Records from a data collection:
..........

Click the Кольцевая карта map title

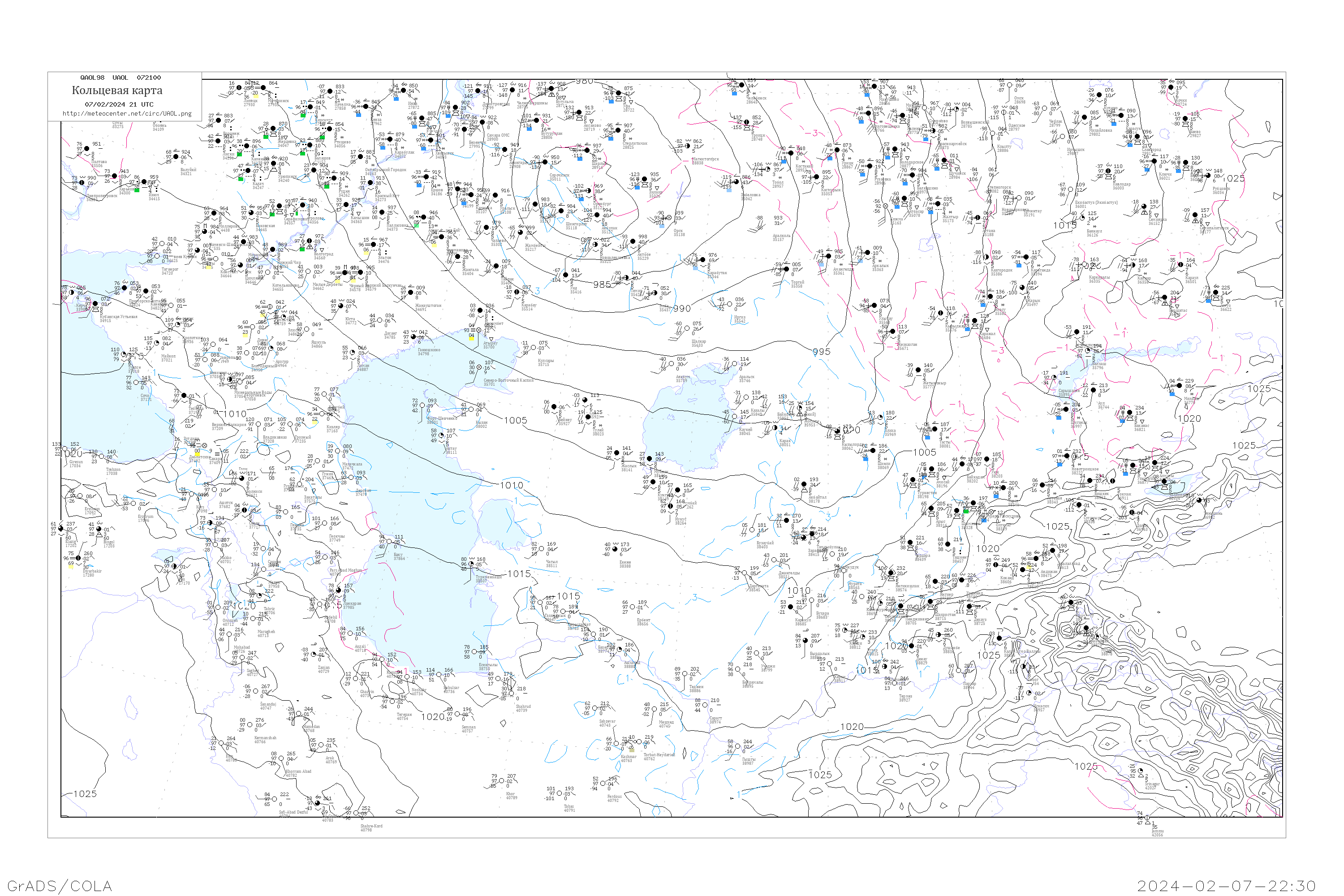click(117, 90)
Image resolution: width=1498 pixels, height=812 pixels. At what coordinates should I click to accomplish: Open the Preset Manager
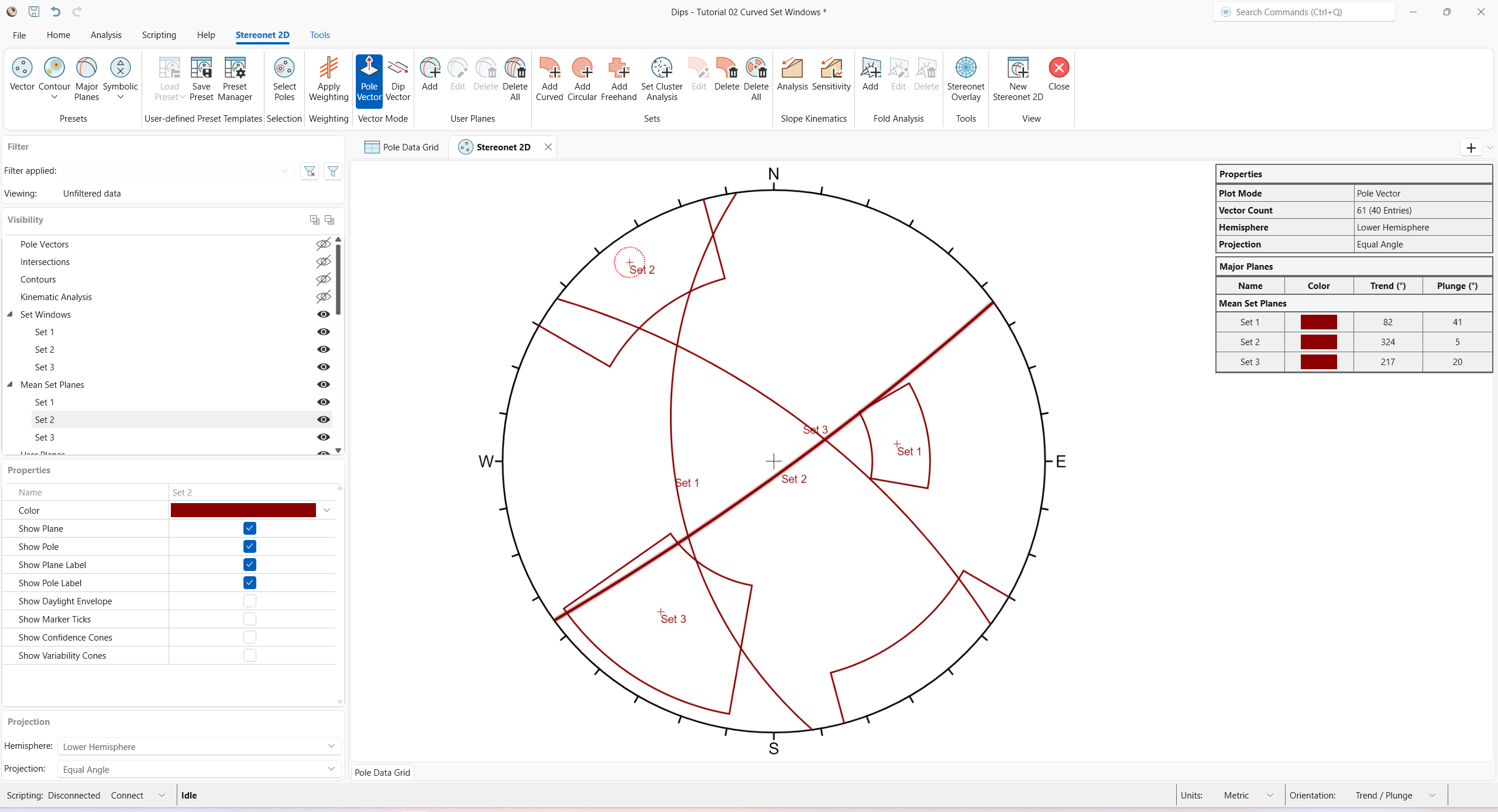[234, 79]
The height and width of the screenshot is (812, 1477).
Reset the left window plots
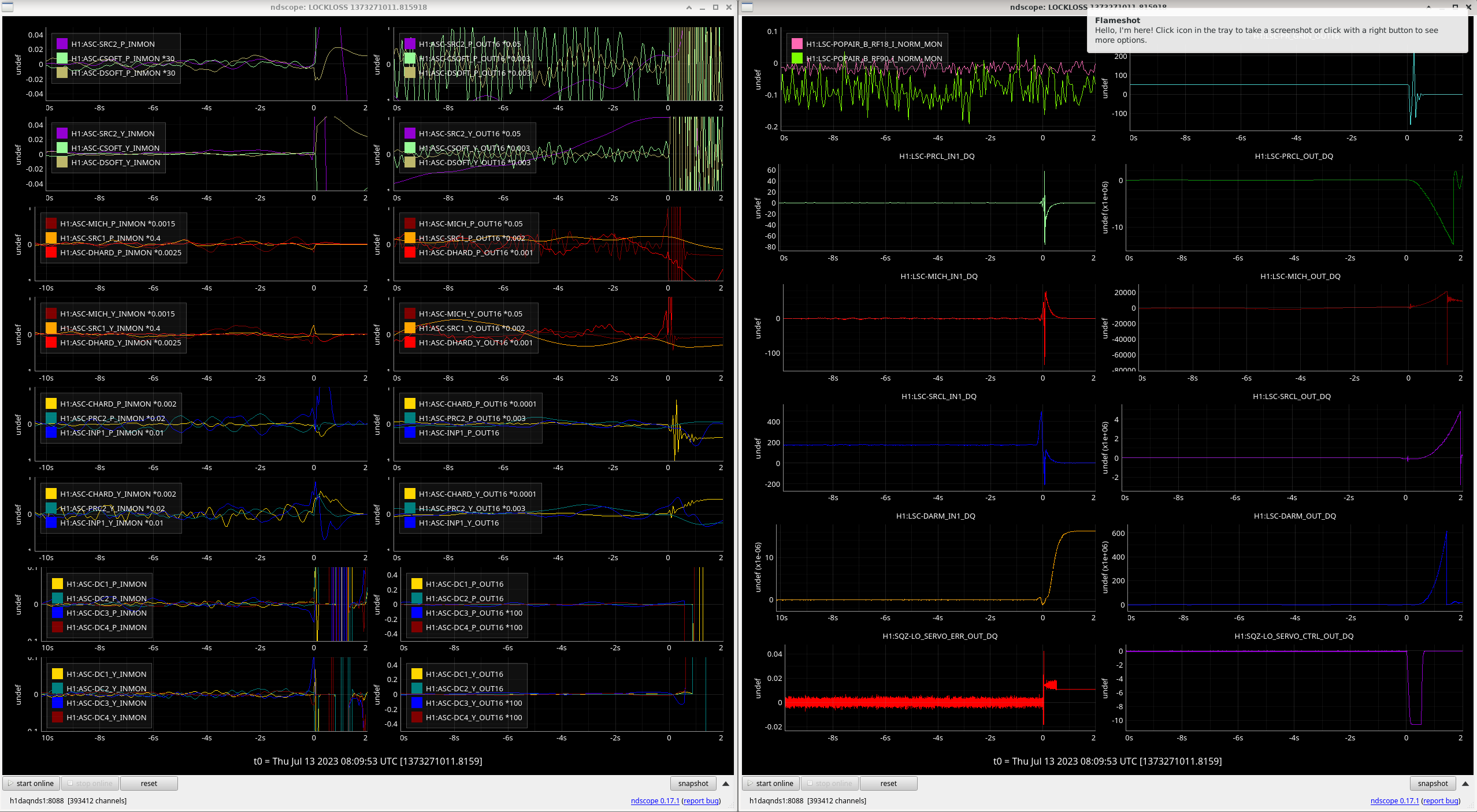(149, 784)
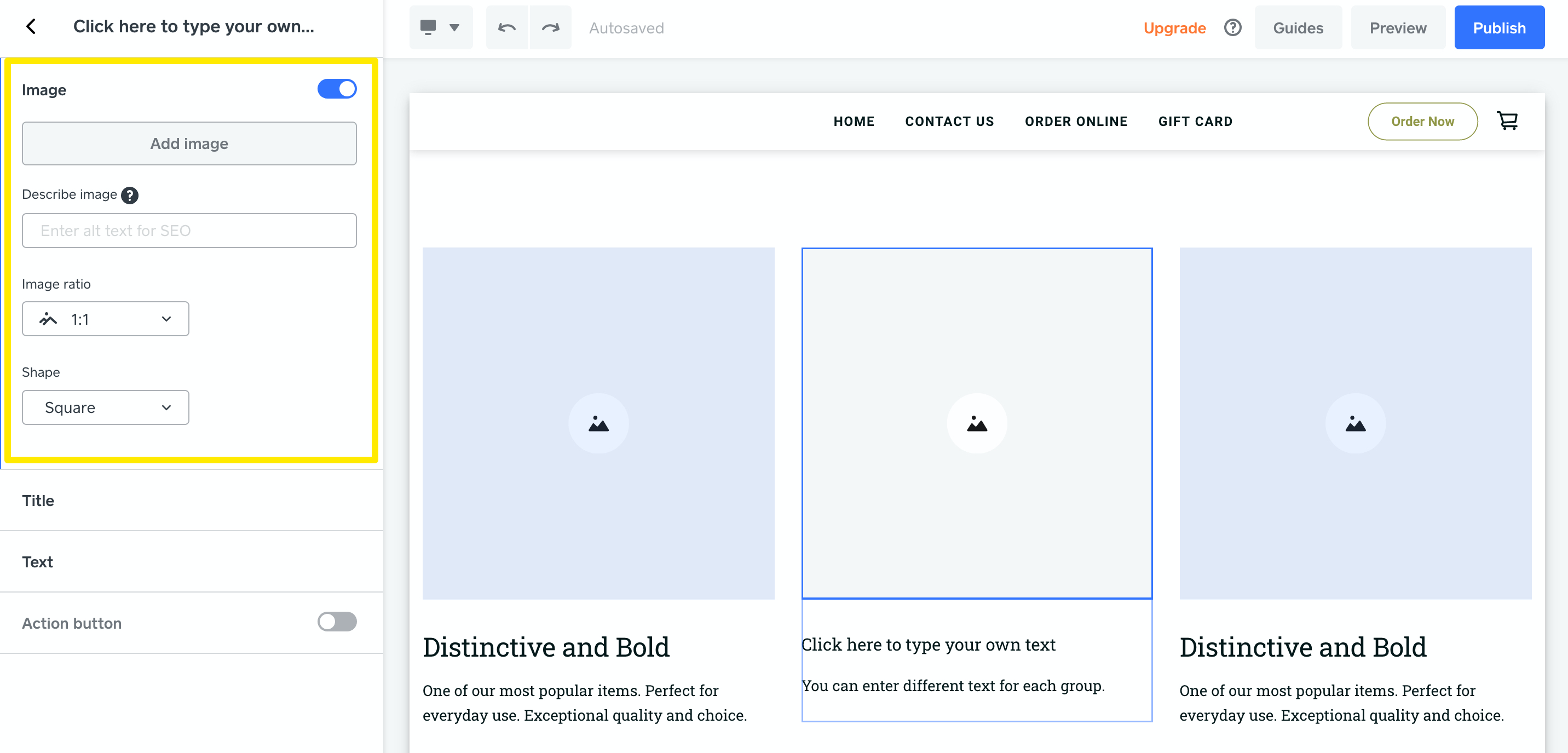Open the Upgrade link
Screen dimensions: 1568x753
(1175, 27)
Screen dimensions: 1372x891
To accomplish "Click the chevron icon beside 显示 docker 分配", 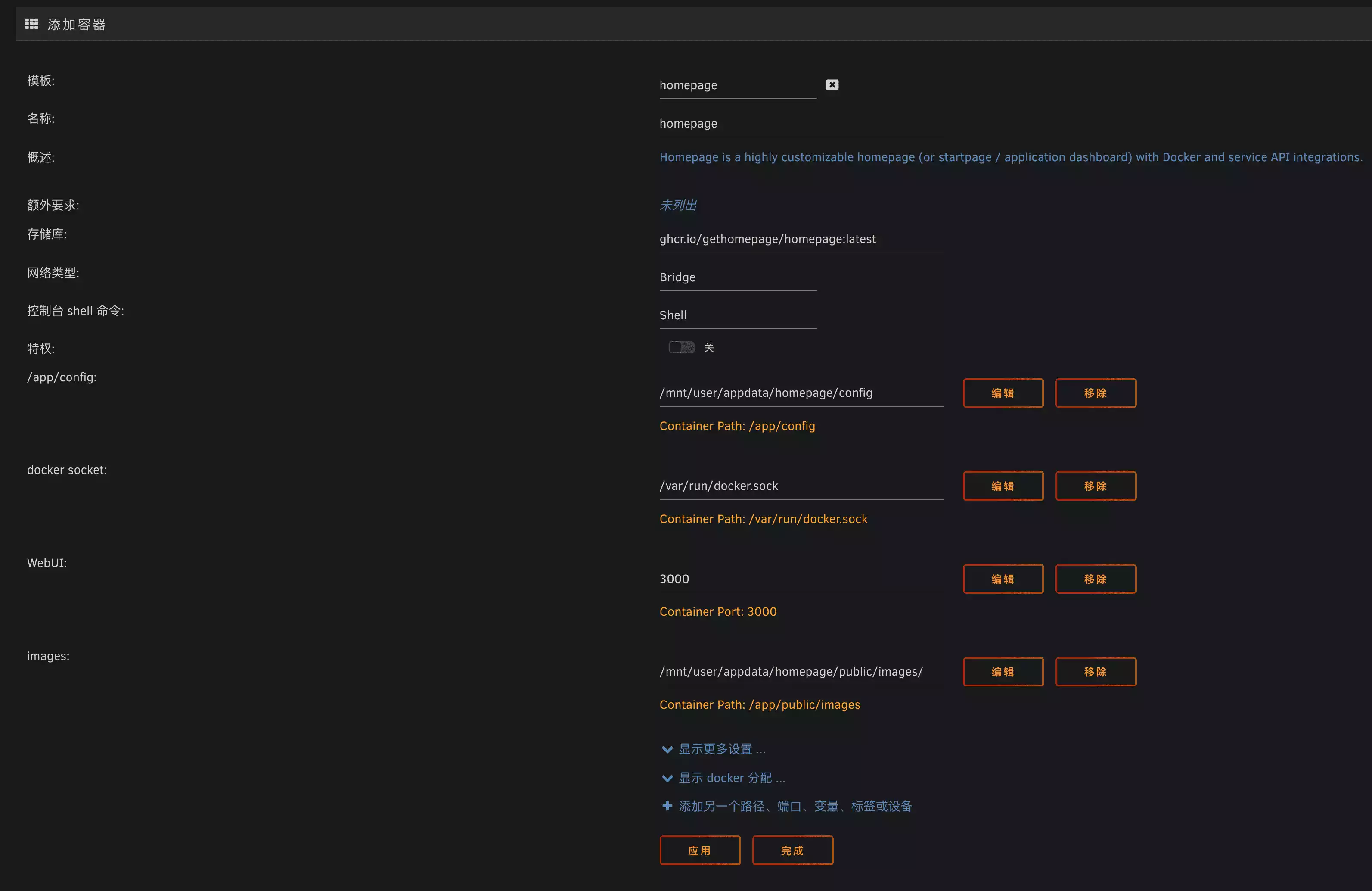I will [667, 778].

..........

▶ WORK TO BE COMPLETED: What is needed is an exact copy of each line from the top of the data above through the line containing "Screen dimensions: 1372x891", with no pictures.

▶ TASK RESPONSE:
Click the Кольцевая карта map title

click(117, 90)
Image resolution: width=1498 pixels, height=812 pixels. At what coordinates should I click to accomplish: Open the Preset Manager
[234, 79]
The height and width of the screenshot is (812, 1477).
Reset the left window plots
(149, 784)
Open the Upgrade link
Screen dimensions: 1568x753
(1175, 27)
Screen dimensions: 1372x891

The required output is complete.